Stored data entries:
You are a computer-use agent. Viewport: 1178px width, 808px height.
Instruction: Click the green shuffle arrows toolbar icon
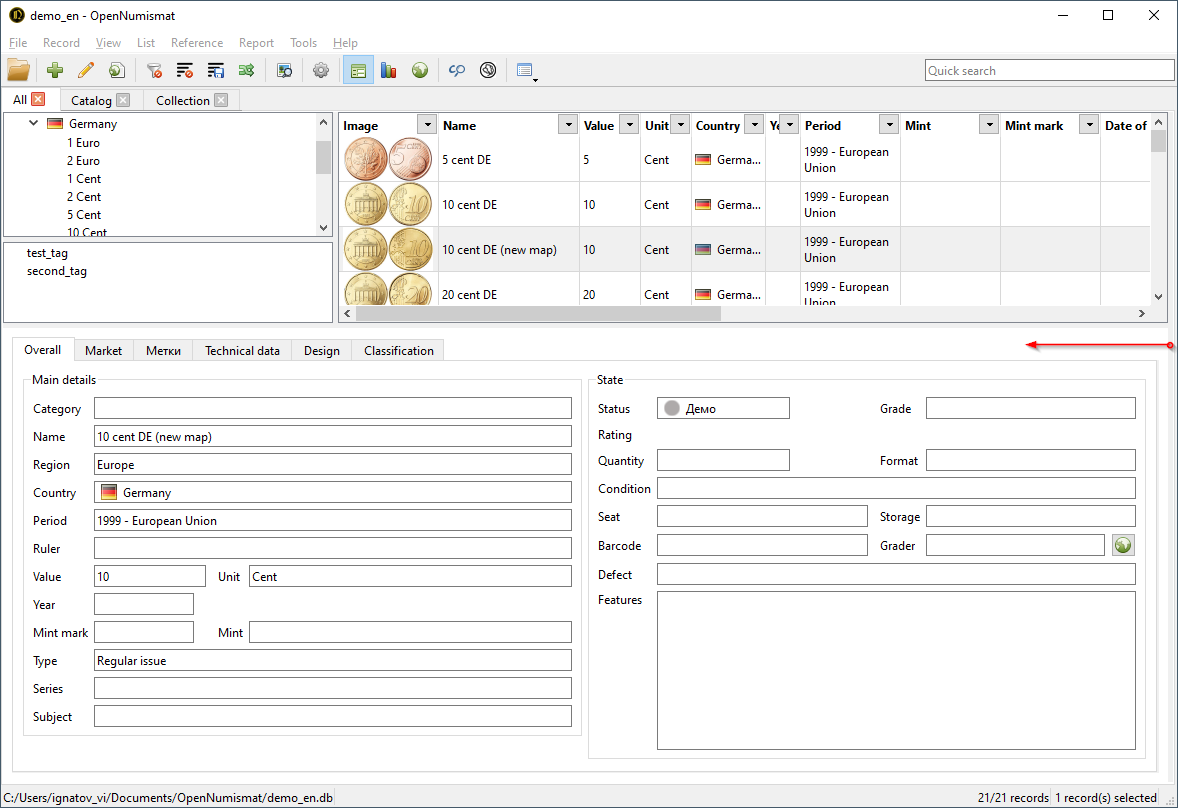[246, 70]
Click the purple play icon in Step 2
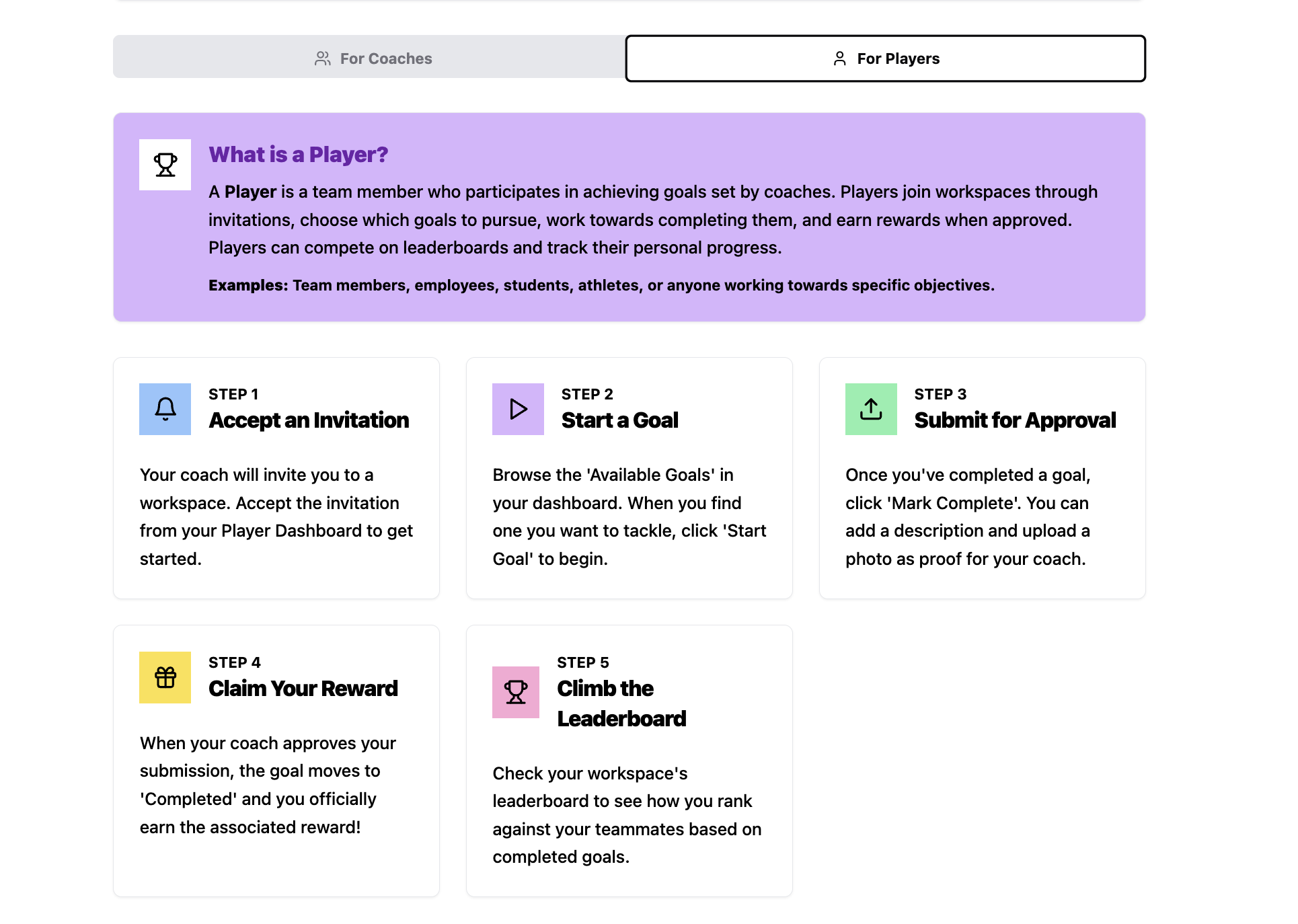The height and width of the screenshot is (924, 1298). click(x=517, y=409)
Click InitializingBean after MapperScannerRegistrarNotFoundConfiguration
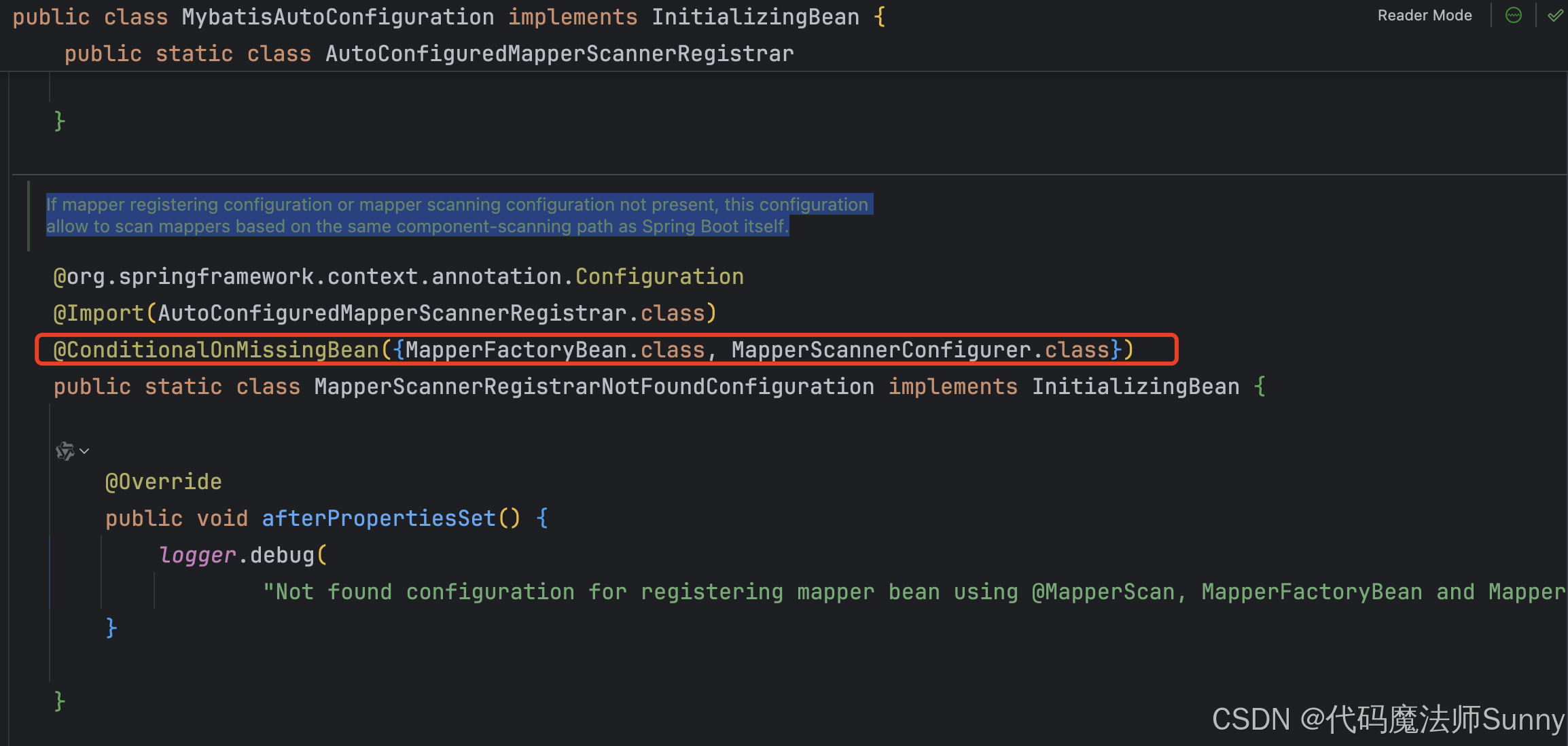Viewport: 1568px width, 746px height. click(x=1135, y=387)
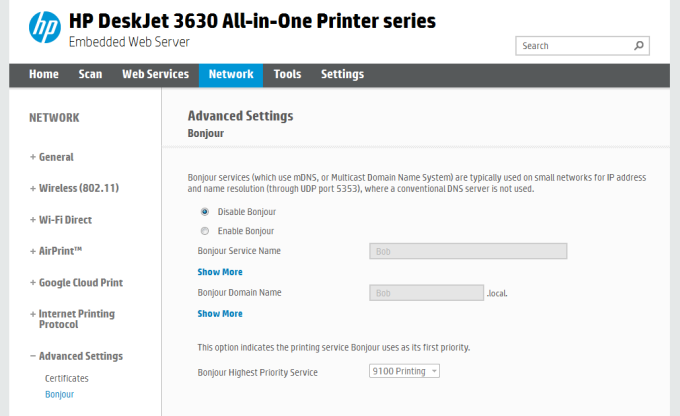Expand the General section in sidebar
Screen dimensions: 680x416
coord(56,157)
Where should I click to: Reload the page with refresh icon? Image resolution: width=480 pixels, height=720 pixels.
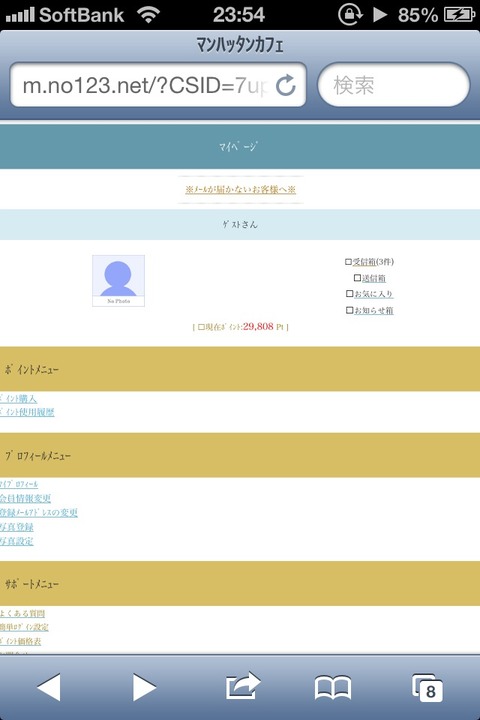coord(286,85)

* [Directive]: Copy out the material above word for word, leaving out the pictures.

* [The result]:
You are a computer-use agent. Viewport: 1178px width, 808px height.
Instruction: Click the green shuffle arrows toolbar icon
[246, 70]
Click the purple play icon in Step 2
The height and width of the screenshot is (924, 1298). click(x=517, y=409)
Click InitializingBean after MapperScannerRegistrarNotFoundConfiguration
Viewport: 1568px width, 746px height. click(x=1135, y=387)
Expand the General section in sidebar
Screen dimensions: 680x416
coord(56,157)
Where should I click to: Reload the page with refresh icon? Image resolution: width=480 pixels, height=720 pixels.
coord(286,85)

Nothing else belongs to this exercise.